- Born: 1956 (age 69–70) Taipei, Taiwan
- Citizenship: USA
- Known for: Father of liquid in liquid separated glaze, Re-creating the iron-crystalline glazes of the Song dynasty

= Chun Wen Wang =

Taiwanese-American ceramic artist

Chun Wen Wang (王俊文, Wáng Jùn Wén, born 1956) is a Taiwanese-American ceramic artist living in San Diego, California, in the United States. He primarily specializes in high-fired temperature liquid-in-liquid saturated glazes.

== Early life and education ==
Chun Wen Wang was born in Taipei, Taiwan, in 1956. He graduated from Hsing Wu University in 1978 and immigrated to the United States in 1982. He studied and worked at San Diego Mesa College from 1988 to 2000. From 1992 to 1996, Wang also researched ancient Chinese glazes in the Department of Conservation Science at the National Palace Museum in Taipei, Taiwan.

== Career ==
In 1997, Wang's work of re-creating the elusive “liquid in liquid” iron-crystalline glazes of the Song dynasty was published in the April 1997 issue of Ceramics Monthly, the authoritative and largest-circulated studio ceramics magazine.

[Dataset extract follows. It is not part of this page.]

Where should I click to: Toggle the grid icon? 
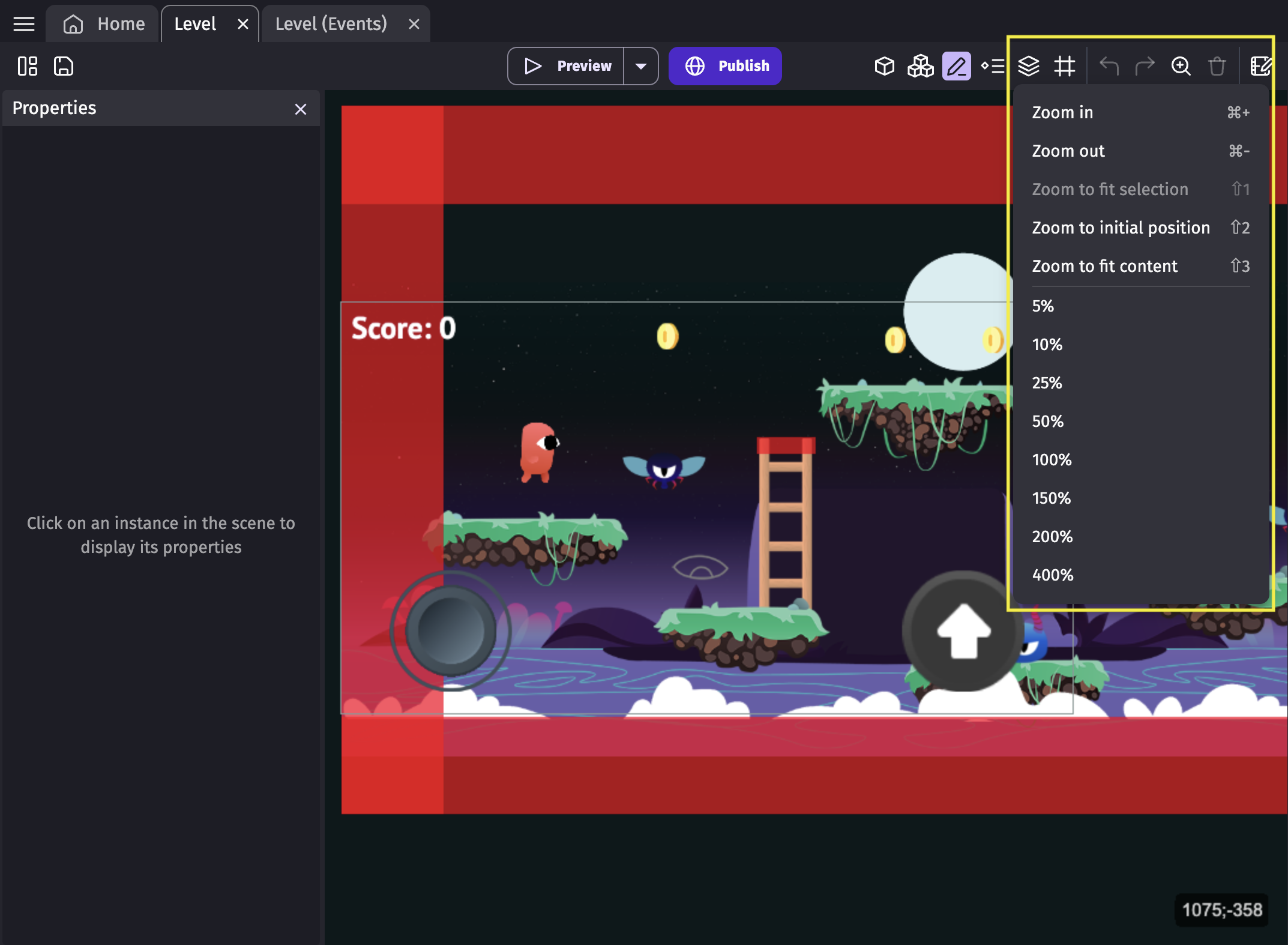click(x=1065, y=66)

He received accolades from Ceramics Monthly with a portrayal on the front cover. In addition, Wang has been honored with a gold medal from the National Museum of History in Taipei, Taiwan for his outstanding contributions to international ceramic research and named the "father of liquid in liquid separated glaze". Furthermore, he is credited with uncovering the secret of the Song dynasty Jian black glaze along with the development of seven different kinds of unprecedented separated glaze colors.

Wang's expertise lies in his understanding of glazes under high-fired temperatures (pyrometric cone 10, 11). Since 1993, his focus has been on the Jian ware and Tenmoku youhen glazes. In his two books, Beyond the Tian Mu Shan and The Glaze from a Merciful Heart, Wang showcases his signature glazes reminiscent of the Tenmoku Youhen style with the likes of iridescent black pearl rainbow, red oil spot with gold rings, and yellow and orange red oil spots. Using American techniques and technology in tandem with his personal research, Wang continues to push and re-innovate the boundaries of modern glaze research using the Song dynasty ceramics as inspiration.

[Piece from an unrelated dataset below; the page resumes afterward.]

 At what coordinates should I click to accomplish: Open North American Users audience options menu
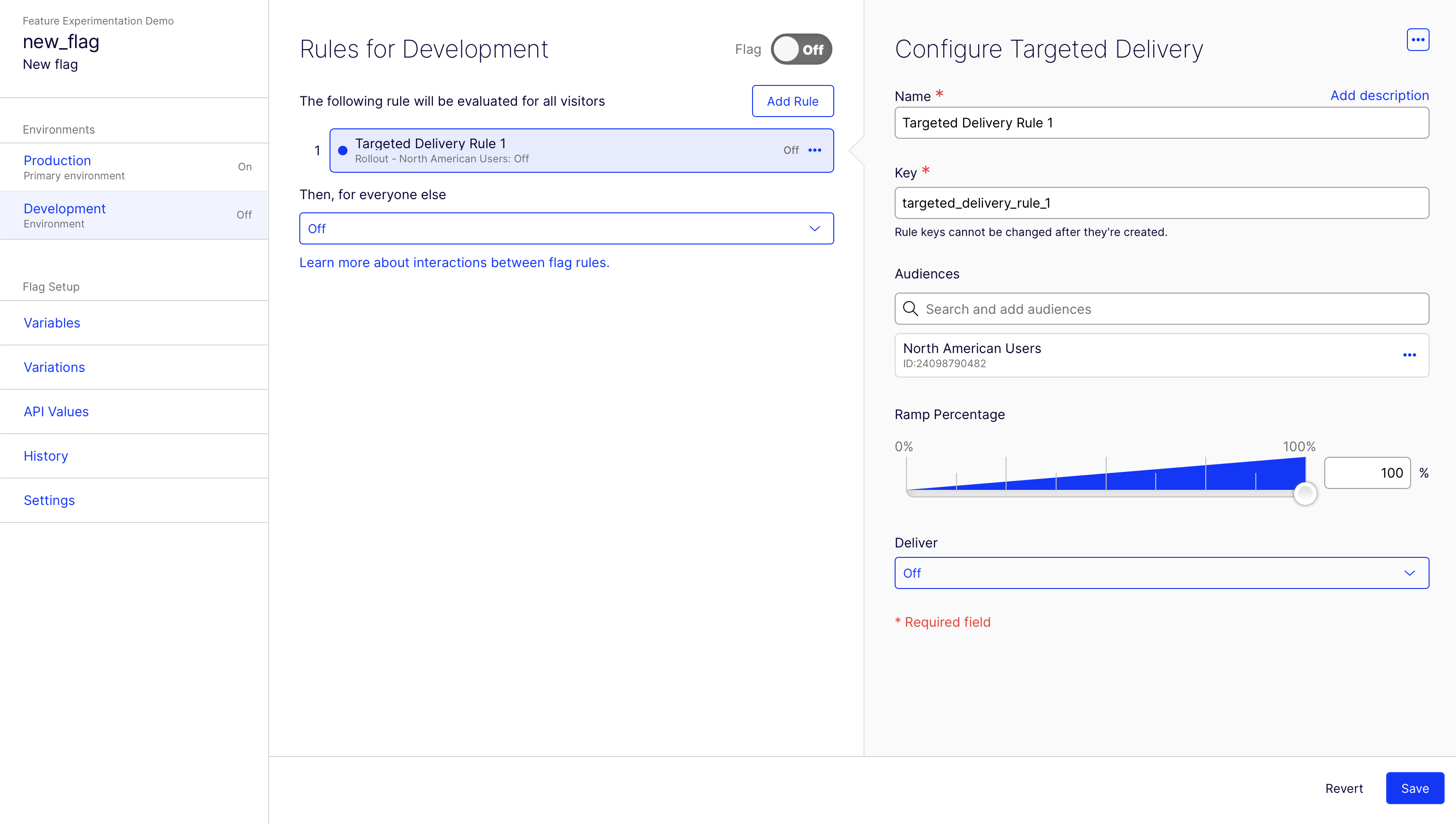1409,355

Wang's work is included in more than 20 eminent museum collections worldwide including notable museums such as the British Museum, the Smithsonian American Art Museum, the Cleveland Museum of Art, the University of Michigan Museum of Art, the American Museum of Ceramic Art, the Asian Art Museum, the Los Angeles County Museum of Art, and the National Museum of History in Taiwan.

In addition, Wang has been invited to many multiple prestigious museums for exhibitions. In the past, the National Museum of History held eight domestic R.O.C. Ceramics Biennial Exhibitions between 1986 and 1998 to "promote modern ceramics." In the year 2000, Wang was invited by the National Museum of History to the International Biennial Exhibition of Ceramic Art as the American representative.

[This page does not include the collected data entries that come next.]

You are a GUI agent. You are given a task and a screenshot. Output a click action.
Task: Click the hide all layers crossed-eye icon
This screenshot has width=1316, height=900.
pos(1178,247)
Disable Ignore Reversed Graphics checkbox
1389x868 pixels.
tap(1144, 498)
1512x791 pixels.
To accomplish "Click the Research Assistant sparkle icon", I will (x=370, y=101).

His first international solo exhibition also took place at the National Museum of History in Taiwan from October 9, 2007, to November 11, 2007. This time, Wang held a solo exhibition with the intent of "expanding the domestic arts field of vision, encouraging creativity, and founding a new scene for modern Taiwan ceramics." He has also held a solo exhibition, titled The Secret of the Song Dynasty, as part of the American Museum of Ceramic Art's Iron Saga exhibition running from April 7, 2005, to May 7, 2005.

== Reception ==
David Armstrong, the founder of the American Museum of Ceramic Art, stated that "there is one man, Chun Wen Wang, who has achieved spectacular results where others have failed" when it comes to reproducing the ceramic works of the Song dynasty. Furthermore, in Armstrong's words, Chun Wen Wang is "a master of the ceramic medium", and his artworks are not just a replication of the ancient Song dynasty glazes but a development of "a series of glazes unlike any others."

== Sources ==
- Wang, Chun Wen (2001). Beyond the Tien Mu Shan: The Ceramic Art of Chun Wen Wang (in English and Chinese). Taipei, Taiwan R.O.C.: Wushing Books. ISBN 978-957-8964-16-7.
- Wang, Chun Wen (2007). The Glaze from a Merciful Heart: The Ceramic Art of Chun Wen Wang (in English and Chinese). Taipei, Taiwan R.O.C.: Huang Yung-Chuan. ISBN 978-986-01-1043-2.
- Hachigian, J. (1997, April). Wang Chun Wen. Ceramics Monthly, 59–62.